Ohio H.B. 458 Challenge
Northeast Ohio Coalition for the Homeless v. LaRose
Lawsuit filed by the Northeast Ohio Coalition for the Homeless, Ohio Federation of Teachers, Ohio Alliance for Retired Americans, Union Veterans Council and Civic Influencers against Ohio Secretary of State Frank LaRose (R) and the state’s 88 county boards of elections challenging House Bill 458. The bill, signed into law by Gov. Mike DeWine (R) on Jan. 6, 2023, imposes multiple new restrictions on the voting process by: creating a new photo ID provision that requires one of four forms of photo ID (a driver’s license, state identification card, passport or military identification) in order to vote in person and eliminating a long list of previously accepted IDs; moving up the deadline for voters to cure (meaning fix minor technical mistakes) their provisional and rejected mail-in ballots from seven days to four days after Election Day; advancing both the deadline for voters to request mail-in ballots from three days to a week before Election Day and the deadline for voters to return their mail-in ballots from 10 days to four days after Election Day; restricting the use of drop boxes to one drop box per county and eliminating early, in-person voting on Monday before Election Day.
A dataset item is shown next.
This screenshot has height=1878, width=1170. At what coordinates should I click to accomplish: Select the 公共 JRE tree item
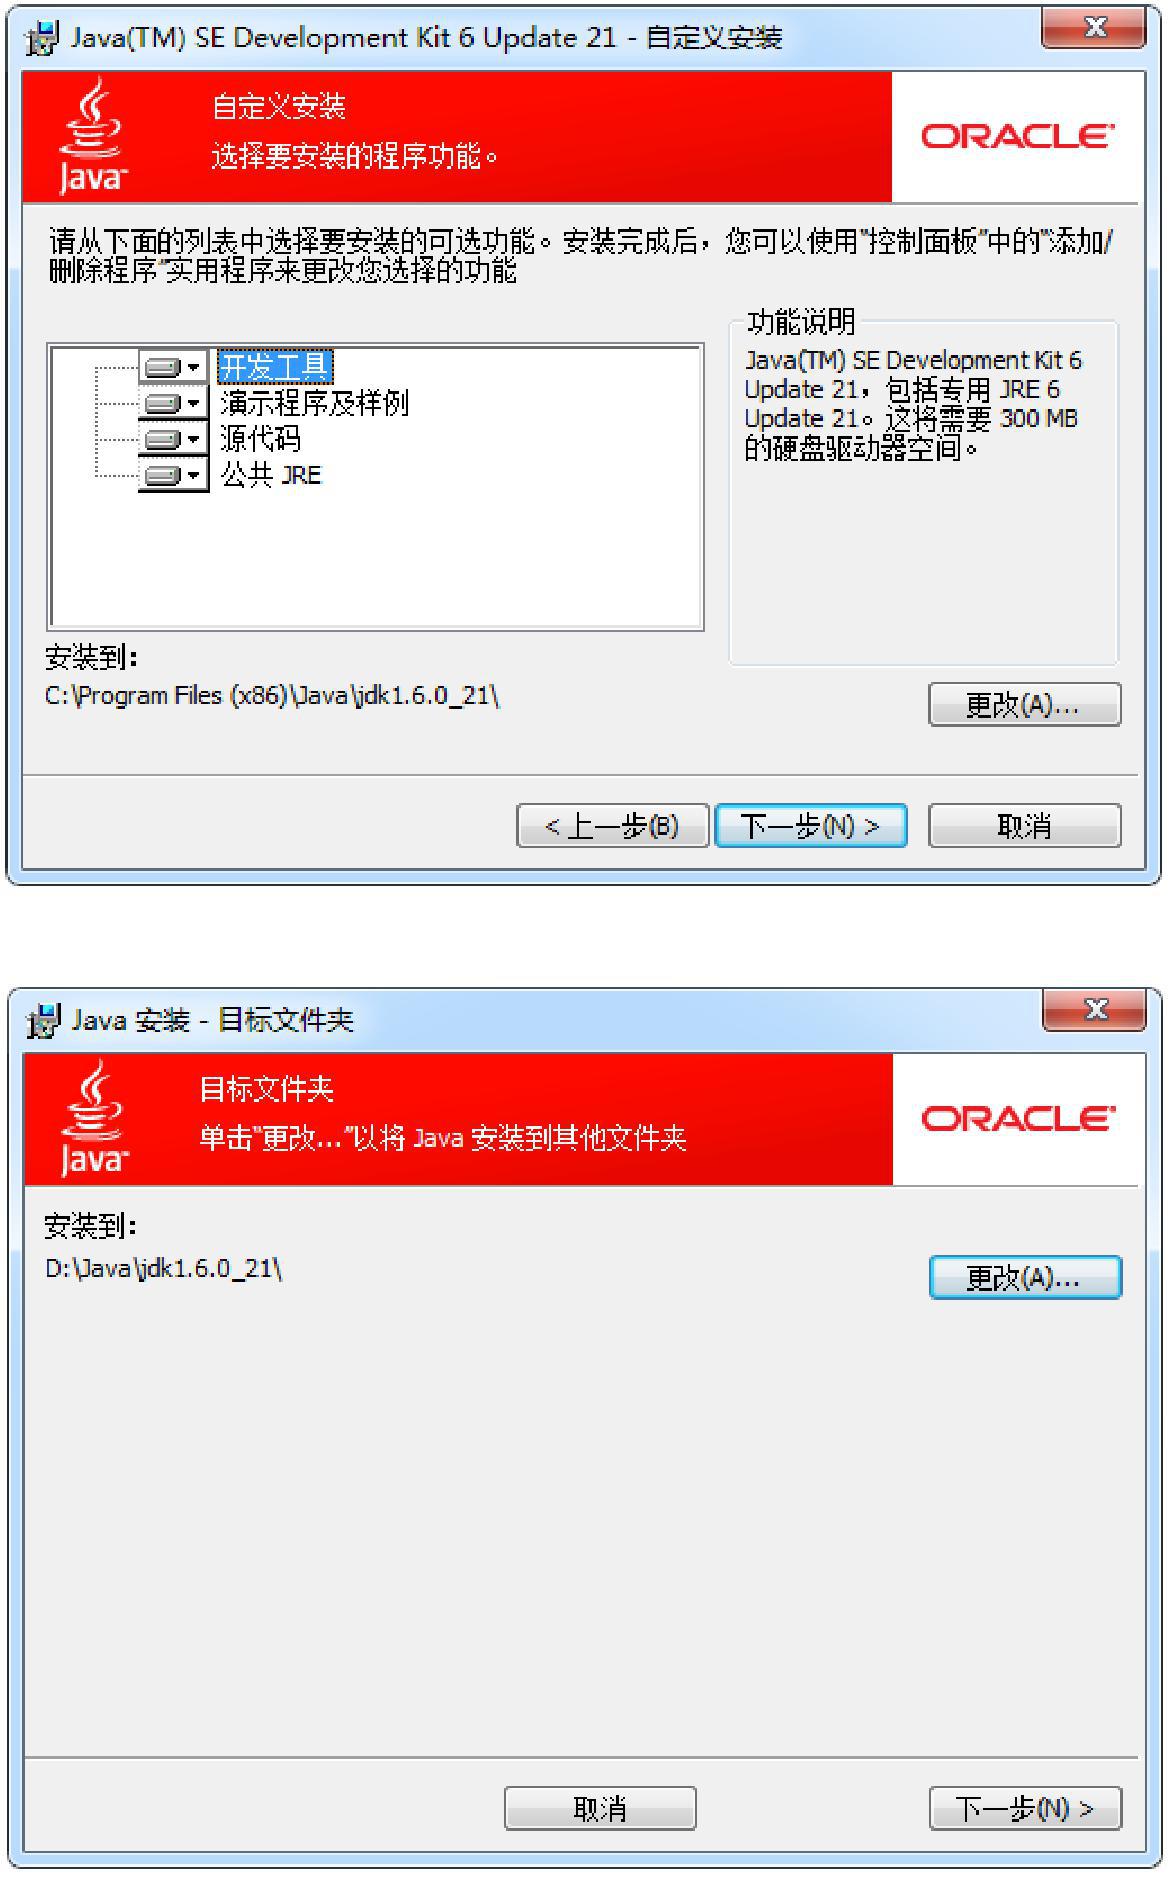point(271,475)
The plaintiffs allege that H.B. 458 “will severely restrict Ohioans’ access to the polls—particularly those voters who are young, elderly, and Black, as well as those serving in the military and others living abroad” and “imposes needless and discriminatory burdens on Ohioans’ fundamental right to vote” in violation of the First and 14th Amendments of the U.S. Constitution. The lawsuit asks the court to permanently block the challenged provisions in H.B. 458 for being unconstitutional. On Jan. 8, 2024, the judge ruled in favor of the defendants and upheld the challenged provisions, holding that they do not violate the U.S. Constitution.